● Exercise:
Could you render the entries below as a JSON list of strings, one string per line, leaving out the blank lines?

** start Raw data **

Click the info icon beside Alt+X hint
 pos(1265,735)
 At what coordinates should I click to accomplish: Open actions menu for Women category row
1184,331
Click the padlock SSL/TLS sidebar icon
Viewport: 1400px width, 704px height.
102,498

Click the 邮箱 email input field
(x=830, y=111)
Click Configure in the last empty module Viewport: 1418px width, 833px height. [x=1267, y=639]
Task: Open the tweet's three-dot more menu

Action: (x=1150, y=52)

** end Raw data **

● Answer:
[
  "Click the info icon beside Alt+X hint",
  " pos(1265,735)",
  " At what coordinates should I click to accomplish: Open actions menu for Women category row",
  "1184,331",
  "Click the padlock SSL/TLS sidebar icon",
  "Viewport: 1400px width, 704px height.",
  "102,498",
  "Click the 邮箱 email input field",
  "(x=830, y=111)",
  "Click Configure in the last empty module Viewport: 1418px width, 833px height. [x=1267, y=639]",
  "Task: Open the tweet's three-dot more menu",
  "Action: (x=1150, y=52)"
]